MATERIALS AND METHODS: A total of 20 patients (12 males; 8 females; mean 51.4 years of age) underwent MR colonography after standard cleansing and a rectal water enema on a 1.5-T whole-body MR system. After suppression of peristaltic motion, native and Gd-contrast-enhanced three-dimensional T1-w gradient echo images were acquired in the coronal plane. Two radiologists analyzed the MR data sets in consensus on two separate occasions, with and without the subtracted images for lesion detection, and assessed the value of the subtracted data set on a five-point Likert scale (1=very helpful to 5=very unhelpful). All imaging results were compared with endoscopy.

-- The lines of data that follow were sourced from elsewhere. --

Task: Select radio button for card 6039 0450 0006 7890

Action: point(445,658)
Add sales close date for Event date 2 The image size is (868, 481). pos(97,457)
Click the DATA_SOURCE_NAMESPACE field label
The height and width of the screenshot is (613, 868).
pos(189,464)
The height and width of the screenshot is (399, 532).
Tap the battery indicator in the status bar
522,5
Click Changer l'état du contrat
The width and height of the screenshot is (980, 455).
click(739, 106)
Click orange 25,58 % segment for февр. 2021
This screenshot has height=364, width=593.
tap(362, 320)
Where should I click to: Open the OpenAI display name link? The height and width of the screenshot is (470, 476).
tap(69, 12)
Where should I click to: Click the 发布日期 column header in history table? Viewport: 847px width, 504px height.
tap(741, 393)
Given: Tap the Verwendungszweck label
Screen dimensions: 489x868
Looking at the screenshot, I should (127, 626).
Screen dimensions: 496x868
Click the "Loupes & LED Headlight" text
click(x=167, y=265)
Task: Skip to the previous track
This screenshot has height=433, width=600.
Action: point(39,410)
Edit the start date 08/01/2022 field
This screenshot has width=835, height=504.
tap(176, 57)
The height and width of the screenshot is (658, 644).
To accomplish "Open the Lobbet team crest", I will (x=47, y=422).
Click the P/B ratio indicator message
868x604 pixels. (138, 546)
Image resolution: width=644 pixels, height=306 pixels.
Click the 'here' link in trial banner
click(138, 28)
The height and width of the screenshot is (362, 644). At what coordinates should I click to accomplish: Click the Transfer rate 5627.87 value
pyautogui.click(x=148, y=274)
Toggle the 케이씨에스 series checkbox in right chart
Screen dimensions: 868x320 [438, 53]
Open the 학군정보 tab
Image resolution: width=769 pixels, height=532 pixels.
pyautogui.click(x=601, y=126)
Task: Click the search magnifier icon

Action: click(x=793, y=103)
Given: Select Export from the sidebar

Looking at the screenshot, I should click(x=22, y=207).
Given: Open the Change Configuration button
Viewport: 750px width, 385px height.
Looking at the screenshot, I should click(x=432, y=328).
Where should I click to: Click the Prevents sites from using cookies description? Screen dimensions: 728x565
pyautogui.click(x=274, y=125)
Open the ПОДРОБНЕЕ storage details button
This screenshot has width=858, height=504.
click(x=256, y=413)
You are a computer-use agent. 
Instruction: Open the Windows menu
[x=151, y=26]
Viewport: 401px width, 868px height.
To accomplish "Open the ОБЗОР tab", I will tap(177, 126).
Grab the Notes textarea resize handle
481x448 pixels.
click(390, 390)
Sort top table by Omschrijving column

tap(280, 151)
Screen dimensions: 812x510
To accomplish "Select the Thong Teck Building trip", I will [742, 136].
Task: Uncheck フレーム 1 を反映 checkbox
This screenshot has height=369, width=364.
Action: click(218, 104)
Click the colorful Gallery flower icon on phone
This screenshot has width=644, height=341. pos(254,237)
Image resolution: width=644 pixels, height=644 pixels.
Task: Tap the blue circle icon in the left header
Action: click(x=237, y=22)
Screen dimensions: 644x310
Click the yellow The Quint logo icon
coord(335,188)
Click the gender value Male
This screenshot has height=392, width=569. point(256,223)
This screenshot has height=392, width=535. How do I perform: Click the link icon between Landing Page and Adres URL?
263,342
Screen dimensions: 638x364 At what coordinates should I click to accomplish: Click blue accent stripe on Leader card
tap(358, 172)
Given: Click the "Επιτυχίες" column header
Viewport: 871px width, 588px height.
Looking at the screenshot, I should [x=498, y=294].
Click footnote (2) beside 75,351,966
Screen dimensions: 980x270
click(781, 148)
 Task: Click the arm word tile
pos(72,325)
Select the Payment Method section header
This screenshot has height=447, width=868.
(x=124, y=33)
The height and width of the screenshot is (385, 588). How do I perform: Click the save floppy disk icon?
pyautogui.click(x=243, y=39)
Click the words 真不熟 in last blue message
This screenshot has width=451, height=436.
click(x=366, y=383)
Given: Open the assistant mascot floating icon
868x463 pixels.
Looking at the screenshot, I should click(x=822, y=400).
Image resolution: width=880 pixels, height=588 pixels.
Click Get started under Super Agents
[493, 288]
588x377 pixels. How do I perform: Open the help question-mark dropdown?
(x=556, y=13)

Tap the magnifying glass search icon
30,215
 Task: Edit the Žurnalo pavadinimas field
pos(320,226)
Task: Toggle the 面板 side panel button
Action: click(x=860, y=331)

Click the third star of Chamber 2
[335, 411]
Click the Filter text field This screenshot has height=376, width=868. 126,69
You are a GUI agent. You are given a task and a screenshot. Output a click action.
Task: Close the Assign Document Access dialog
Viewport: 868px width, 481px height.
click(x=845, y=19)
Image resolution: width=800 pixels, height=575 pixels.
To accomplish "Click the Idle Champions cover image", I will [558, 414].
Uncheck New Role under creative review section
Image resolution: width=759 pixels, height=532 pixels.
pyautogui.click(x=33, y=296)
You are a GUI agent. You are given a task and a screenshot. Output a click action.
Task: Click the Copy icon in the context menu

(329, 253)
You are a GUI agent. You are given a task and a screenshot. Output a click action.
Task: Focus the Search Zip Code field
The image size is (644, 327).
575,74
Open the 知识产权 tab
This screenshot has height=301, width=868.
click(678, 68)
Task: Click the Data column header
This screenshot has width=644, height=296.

RESULTS: Without subtracted images, MR-colonography detected a total of five polyps, two inflammatory lesions, and one carcinoma in eight patients, which were all verified by endoscopy. Using subtraction, an additional polyp was found, and readout time was significantly shorter (6:41 vs. 7:39 minutes; P<0.05). In two patients, endoscopy detected a flat adenoma and a polyp (0.4 cm) that were missed in the MR exam. Sensitivity and specificity without subtraction were 0.67/1.0, and 0.76/1.0 with the subtracted images, respectively. Subtraction was assessed as helpful in all exams (mean value 1.8+/-0.5; Likert scale).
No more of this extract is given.